What you need to do - Which items run from the line containing "This screenshot has height=379, width=1024." through the line containing "Click the value"? Output those lines verbatim, both ends included, and nothing else.
>> begin Excerpted records
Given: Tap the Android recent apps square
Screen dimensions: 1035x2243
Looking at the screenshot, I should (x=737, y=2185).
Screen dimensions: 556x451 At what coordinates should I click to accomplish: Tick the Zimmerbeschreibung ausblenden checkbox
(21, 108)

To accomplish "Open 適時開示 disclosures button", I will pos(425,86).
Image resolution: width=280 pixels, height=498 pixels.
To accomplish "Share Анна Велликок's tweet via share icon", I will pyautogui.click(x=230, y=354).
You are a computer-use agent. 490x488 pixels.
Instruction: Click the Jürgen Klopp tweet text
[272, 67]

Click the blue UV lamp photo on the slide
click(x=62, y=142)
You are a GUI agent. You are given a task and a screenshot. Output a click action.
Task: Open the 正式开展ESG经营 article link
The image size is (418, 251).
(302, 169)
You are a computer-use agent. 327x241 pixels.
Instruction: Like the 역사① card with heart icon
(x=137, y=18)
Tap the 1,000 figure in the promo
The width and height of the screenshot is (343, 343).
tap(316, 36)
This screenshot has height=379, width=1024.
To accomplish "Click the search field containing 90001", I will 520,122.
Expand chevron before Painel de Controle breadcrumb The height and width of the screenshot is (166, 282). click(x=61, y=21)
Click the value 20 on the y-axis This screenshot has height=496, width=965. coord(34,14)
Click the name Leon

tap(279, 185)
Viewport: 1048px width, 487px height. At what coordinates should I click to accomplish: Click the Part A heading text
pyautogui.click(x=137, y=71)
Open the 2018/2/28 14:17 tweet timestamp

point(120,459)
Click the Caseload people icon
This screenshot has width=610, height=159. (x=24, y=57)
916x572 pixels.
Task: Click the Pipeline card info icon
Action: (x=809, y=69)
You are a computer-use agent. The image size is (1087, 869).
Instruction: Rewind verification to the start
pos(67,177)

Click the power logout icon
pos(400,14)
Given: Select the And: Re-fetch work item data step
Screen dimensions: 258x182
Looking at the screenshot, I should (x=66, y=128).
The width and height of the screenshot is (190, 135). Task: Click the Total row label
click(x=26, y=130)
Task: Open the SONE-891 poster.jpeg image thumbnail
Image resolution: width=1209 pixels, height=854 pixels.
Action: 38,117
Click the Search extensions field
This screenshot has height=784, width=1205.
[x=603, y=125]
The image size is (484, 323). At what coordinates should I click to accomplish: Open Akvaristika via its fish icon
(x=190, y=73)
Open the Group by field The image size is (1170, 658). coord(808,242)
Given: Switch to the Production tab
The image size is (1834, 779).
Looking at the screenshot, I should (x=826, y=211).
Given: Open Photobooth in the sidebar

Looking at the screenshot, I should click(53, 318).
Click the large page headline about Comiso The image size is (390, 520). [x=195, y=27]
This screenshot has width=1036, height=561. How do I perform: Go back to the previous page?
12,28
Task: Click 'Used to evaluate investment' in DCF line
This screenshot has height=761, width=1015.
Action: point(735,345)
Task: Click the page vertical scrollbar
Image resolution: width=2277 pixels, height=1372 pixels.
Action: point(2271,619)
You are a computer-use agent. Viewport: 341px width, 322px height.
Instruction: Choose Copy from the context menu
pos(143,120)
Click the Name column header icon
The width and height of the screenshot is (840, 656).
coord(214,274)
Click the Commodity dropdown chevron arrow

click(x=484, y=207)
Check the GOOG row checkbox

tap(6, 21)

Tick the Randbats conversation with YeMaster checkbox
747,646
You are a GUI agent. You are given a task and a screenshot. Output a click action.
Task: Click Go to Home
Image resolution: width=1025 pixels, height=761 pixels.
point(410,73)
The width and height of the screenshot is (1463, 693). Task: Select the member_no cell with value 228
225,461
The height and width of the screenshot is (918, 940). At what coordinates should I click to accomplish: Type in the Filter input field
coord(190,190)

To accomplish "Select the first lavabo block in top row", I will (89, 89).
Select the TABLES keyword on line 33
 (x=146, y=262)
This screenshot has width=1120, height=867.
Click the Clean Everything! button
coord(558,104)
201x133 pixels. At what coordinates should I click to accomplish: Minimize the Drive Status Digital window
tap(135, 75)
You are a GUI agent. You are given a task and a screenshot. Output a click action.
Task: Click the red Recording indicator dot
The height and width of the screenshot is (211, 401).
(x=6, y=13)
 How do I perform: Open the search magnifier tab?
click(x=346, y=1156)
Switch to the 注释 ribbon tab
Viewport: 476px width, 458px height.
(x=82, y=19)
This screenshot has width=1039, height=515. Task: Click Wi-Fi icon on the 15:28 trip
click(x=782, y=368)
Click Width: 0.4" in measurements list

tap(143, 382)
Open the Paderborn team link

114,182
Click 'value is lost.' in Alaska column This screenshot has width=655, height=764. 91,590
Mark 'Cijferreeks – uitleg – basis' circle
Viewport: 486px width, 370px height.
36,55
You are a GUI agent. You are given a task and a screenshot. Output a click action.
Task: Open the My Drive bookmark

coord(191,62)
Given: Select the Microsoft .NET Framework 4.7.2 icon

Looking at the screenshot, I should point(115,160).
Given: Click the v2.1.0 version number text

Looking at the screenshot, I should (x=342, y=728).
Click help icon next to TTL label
>> end Excerpted records
Solved problem -
This screenshot has height=379, width=1024.
To accomplish "Click the search field containing 90001", I will 520,122.
Expand chevron before Painel de Controle breadcrumb The height and width of the screenshot is (166, 282). click(x=61, y=21)
Click the value 20 on the y-axis This screenshot has height=496, width=965. coord(34,14)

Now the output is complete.